While the Tea Party is nominally part of the Republican party, their voting behavior differs wildly from traditional Republicans, and demonstrates the danger in coalition governance found in multiparty systems. The Tea party is able to wield disproportionate authority vis a vis their coalition with the broader Republican Party, something that is common in PR systems, and amongst ideological minorities that they have nothing to lose from leveraging the inherent weakness of coalition governments.
These coalitions are more susceptible to factionalism, and the gridlock that occurs as a consequence is just as toxic and dangerous to democracy as the kind afflicting the duopoly in the United States right now. Imagine how deadlocked and toxic Washington would be if not only the Tea party faction had a voice, but so too did the Occupy faction, an equally small but marginalized ideology.
Furthermore there is little to no debate about whether or not proportional voting engenders more third party access to political power. And there’s no agreement on whether one system is “better” than the other. There are a host of issues that plague both systems, from factionalism and corruption to gridlock and partisan brinksmanship.

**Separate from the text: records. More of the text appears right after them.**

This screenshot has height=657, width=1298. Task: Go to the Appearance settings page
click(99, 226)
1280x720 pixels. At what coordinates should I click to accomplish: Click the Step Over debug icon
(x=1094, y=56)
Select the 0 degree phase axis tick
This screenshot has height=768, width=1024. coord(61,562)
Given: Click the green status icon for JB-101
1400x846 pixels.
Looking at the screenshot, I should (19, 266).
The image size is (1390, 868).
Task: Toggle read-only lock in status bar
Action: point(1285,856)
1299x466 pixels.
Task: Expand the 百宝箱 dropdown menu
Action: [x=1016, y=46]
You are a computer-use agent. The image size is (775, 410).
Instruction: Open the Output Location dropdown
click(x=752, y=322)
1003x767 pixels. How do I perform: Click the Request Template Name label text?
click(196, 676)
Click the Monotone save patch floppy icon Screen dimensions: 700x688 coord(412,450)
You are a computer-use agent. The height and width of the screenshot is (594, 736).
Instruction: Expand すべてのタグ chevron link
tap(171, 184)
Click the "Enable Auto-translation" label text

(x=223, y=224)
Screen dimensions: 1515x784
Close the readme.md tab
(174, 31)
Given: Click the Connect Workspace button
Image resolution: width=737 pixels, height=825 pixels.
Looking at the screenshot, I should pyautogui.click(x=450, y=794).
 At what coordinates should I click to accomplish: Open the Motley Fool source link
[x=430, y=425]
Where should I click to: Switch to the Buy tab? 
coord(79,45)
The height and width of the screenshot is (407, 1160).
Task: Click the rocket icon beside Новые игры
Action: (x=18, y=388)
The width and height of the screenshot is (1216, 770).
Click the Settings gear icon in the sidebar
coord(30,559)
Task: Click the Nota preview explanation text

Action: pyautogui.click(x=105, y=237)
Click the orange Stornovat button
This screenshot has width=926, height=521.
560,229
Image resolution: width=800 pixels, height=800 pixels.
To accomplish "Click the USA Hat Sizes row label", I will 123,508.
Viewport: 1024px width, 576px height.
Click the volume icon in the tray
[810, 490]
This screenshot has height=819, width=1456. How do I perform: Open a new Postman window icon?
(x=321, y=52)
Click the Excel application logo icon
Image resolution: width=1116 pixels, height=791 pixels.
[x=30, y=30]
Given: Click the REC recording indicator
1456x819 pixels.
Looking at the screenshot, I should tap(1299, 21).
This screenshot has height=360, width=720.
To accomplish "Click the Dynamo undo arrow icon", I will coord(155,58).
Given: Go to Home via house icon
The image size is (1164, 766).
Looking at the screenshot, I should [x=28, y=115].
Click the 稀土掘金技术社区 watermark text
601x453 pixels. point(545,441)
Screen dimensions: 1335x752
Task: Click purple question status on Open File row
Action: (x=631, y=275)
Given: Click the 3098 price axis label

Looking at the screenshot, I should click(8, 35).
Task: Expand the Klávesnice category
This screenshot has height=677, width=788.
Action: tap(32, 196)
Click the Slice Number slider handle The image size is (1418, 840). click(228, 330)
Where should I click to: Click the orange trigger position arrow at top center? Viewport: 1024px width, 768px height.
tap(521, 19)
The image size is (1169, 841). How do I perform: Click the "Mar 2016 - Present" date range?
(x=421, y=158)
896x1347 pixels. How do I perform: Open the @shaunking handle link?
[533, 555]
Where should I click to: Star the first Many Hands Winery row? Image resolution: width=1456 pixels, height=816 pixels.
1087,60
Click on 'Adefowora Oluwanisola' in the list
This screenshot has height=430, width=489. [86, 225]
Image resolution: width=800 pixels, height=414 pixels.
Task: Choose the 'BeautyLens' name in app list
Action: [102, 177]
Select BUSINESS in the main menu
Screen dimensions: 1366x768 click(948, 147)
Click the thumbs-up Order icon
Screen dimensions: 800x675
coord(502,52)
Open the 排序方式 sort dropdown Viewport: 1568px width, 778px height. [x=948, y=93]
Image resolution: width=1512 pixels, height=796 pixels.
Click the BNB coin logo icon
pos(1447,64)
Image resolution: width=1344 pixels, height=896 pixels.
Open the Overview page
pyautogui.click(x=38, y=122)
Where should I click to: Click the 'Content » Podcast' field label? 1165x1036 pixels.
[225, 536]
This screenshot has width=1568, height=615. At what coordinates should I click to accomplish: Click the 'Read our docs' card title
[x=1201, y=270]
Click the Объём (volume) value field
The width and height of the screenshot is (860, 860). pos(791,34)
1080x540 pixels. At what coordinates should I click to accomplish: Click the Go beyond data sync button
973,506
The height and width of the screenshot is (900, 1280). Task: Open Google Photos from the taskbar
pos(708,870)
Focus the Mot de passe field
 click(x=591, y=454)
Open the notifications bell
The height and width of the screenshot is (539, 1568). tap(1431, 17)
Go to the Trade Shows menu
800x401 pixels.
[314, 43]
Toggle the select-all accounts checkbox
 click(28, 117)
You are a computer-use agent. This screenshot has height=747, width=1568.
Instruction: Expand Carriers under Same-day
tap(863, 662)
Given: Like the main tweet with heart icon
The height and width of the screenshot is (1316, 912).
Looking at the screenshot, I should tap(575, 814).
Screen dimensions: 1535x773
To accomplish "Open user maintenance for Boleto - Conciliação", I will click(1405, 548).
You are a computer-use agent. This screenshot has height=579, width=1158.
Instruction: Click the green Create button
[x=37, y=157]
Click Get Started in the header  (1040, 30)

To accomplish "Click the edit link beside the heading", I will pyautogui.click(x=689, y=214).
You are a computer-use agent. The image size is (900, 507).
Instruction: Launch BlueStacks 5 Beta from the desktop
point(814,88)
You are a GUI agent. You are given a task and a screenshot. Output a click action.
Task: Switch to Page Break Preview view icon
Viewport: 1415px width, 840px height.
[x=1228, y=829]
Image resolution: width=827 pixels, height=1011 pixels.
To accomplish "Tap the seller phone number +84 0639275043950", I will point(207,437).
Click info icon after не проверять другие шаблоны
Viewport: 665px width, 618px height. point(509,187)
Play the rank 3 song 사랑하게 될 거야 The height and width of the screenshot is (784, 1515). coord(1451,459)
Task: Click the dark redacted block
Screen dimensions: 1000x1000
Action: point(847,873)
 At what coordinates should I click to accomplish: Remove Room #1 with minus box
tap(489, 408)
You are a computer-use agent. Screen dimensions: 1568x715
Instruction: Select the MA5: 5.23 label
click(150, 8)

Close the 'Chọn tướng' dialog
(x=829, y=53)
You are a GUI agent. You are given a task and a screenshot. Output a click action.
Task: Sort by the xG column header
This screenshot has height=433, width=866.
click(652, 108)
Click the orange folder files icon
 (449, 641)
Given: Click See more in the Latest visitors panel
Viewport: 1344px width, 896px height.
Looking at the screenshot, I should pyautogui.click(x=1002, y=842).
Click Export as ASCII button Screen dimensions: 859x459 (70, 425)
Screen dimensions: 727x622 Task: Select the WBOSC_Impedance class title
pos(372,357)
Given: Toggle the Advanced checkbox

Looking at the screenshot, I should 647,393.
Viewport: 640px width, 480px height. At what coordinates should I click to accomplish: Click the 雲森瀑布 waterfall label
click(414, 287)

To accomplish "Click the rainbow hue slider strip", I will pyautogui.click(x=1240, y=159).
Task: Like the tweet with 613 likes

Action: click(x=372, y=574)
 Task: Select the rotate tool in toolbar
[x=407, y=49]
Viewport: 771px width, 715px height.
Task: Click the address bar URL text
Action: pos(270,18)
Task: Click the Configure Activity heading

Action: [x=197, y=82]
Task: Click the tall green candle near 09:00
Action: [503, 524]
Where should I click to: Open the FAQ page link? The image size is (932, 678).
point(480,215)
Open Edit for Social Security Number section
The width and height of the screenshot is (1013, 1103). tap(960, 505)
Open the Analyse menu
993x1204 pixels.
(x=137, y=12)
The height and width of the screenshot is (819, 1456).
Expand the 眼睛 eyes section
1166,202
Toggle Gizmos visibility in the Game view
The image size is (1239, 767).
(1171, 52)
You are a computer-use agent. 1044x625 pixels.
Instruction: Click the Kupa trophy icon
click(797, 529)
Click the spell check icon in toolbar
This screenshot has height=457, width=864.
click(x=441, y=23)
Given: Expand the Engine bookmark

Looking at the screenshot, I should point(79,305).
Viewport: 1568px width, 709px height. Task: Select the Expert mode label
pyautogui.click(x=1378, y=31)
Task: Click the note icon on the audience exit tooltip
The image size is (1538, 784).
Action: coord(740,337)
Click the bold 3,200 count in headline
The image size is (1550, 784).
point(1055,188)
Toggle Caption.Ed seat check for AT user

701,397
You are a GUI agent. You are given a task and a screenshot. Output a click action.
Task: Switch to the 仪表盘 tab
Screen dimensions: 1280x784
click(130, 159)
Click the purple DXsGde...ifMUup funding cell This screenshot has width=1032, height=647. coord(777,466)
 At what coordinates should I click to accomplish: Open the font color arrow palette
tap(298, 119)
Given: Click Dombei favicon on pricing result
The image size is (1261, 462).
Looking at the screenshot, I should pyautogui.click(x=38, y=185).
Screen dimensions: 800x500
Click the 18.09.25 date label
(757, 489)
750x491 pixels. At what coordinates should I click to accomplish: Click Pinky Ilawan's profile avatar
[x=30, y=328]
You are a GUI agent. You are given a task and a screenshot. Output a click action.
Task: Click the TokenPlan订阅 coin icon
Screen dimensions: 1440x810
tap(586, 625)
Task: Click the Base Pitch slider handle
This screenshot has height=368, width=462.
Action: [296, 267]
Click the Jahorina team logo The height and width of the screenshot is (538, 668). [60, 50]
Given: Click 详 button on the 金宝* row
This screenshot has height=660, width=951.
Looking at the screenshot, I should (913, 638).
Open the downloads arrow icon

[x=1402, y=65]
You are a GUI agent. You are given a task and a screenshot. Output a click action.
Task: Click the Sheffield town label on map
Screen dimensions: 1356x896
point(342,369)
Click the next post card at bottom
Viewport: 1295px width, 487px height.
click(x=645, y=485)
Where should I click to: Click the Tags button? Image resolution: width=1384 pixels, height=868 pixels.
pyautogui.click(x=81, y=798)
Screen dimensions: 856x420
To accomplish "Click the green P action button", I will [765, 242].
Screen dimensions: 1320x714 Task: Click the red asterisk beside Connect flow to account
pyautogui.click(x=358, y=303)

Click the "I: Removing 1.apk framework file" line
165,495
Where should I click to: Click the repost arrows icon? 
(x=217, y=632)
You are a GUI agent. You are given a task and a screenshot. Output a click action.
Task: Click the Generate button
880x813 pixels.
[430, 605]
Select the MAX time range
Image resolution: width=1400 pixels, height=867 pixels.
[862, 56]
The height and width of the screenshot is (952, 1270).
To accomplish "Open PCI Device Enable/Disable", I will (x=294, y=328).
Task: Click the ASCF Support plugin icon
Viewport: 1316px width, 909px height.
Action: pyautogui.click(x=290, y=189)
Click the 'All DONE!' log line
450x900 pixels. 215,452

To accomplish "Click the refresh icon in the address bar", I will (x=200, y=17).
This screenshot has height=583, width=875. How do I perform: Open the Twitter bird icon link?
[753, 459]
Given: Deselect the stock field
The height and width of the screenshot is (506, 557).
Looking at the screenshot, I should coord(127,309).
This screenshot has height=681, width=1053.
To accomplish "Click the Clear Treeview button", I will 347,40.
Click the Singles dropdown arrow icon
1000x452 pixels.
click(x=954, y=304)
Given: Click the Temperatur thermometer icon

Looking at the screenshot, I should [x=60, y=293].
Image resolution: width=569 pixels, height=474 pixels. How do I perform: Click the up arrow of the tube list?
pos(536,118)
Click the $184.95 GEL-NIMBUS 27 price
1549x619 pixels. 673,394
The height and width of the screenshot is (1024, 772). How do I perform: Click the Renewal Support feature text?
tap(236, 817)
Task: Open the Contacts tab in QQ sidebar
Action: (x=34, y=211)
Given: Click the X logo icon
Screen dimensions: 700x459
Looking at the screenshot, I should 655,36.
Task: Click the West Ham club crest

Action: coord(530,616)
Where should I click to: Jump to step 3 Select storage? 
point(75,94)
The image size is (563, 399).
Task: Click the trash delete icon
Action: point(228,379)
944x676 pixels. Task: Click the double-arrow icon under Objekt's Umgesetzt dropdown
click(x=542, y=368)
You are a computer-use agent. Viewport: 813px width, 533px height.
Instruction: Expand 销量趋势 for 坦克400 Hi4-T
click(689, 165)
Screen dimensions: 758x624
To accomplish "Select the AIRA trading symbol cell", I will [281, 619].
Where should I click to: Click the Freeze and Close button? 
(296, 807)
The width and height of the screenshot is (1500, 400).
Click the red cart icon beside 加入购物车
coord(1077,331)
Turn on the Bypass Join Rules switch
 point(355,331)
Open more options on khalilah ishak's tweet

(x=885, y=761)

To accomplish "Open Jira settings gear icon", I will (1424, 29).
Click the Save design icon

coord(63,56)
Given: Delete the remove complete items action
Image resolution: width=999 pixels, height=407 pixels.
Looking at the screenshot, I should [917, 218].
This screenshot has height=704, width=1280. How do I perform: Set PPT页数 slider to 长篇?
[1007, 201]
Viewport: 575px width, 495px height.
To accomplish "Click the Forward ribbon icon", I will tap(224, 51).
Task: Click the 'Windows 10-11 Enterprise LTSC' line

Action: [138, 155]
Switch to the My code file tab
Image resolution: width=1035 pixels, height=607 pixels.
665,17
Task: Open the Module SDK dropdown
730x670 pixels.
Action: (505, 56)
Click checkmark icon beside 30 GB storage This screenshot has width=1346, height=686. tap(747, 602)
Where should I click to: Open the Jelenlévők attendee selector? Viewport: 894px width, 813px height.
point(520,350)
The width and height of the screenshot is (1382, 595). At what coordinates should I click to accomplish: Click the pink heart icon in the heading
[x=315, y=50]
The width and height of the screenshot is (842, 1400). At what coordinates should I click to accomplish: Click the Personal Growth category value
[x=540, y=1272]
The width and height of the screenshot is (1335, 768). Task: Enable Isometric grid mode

Proponents of PR systems argue that plurality-based systems are less democratic because sometimes one’s preference is not a popular one—this is simply not true. One tacitly accepts that when voting for one candidate over another, should one’s preference not be selected by the plurality, one still goes along with the plurality—or at minimum acts as part of the loyal opposition, eschewing obstructionism for reasoned debate.
Conversely, just because the system appears to be “more democratic” doesn’t mean it will be “better” for a given population. An excellent example of this is the far right anti-immigration populist parties that have infiltrated otherwise liberal governments in France, Norway, and Finland. These groups are responsible for burqa bans, draconian immigration measures, and various other populist nativist proposals.
So while PR might be nominally more democratic and might increase access to alternative candidates, it also opens the door for minority reactionary parties who are opposed to modernity. Furthermore, PR disproportionately benefits larger states while weakening the political autonomy of smaller states in national elections.
If despite the risks you still want a multiparty system, you get to it by changing how our society apportions seats in government. There exists no law that stipulates that the United States only have two parties, it’s an effect of the way by which we tally voter opinion. Simply put the United States will not have multiple viable parties unless and until it changes from a plurality-based allocation of seats to a proportional system. So long as we continue to follow the one person one vote one seat model we will likely always have two dominant parties, not because of a grand conspiracy to silence minority viewpoints, but because of the physics of the system itself.
A majority requirement in plurality voting systems necessitates something akin to either multiple ballots per election, which according to Duverger’s law, leads inexorably towards coalition governments, or instant runoff voting in which individuals rank their choices—instead of choosing one candidate, voters rank their choices by preference. Should no clear majority for first choice candidates exist, the candidate with the fewest votes is removed and those who voted for him first have their votes for second preference apportioned. Should no clear majority exist the process is repeated until there is.
While this sounds good in practice, instant runoff voting and multi-ballot voting would require a tremendous amount of additional time, effort, and computing power to tally and tabulate the final results of a national election. Instant runoff, as opposed to multi-ballot, initiatives would likely make our system fairer without saddling it with the weakness inherent in coalition based governance.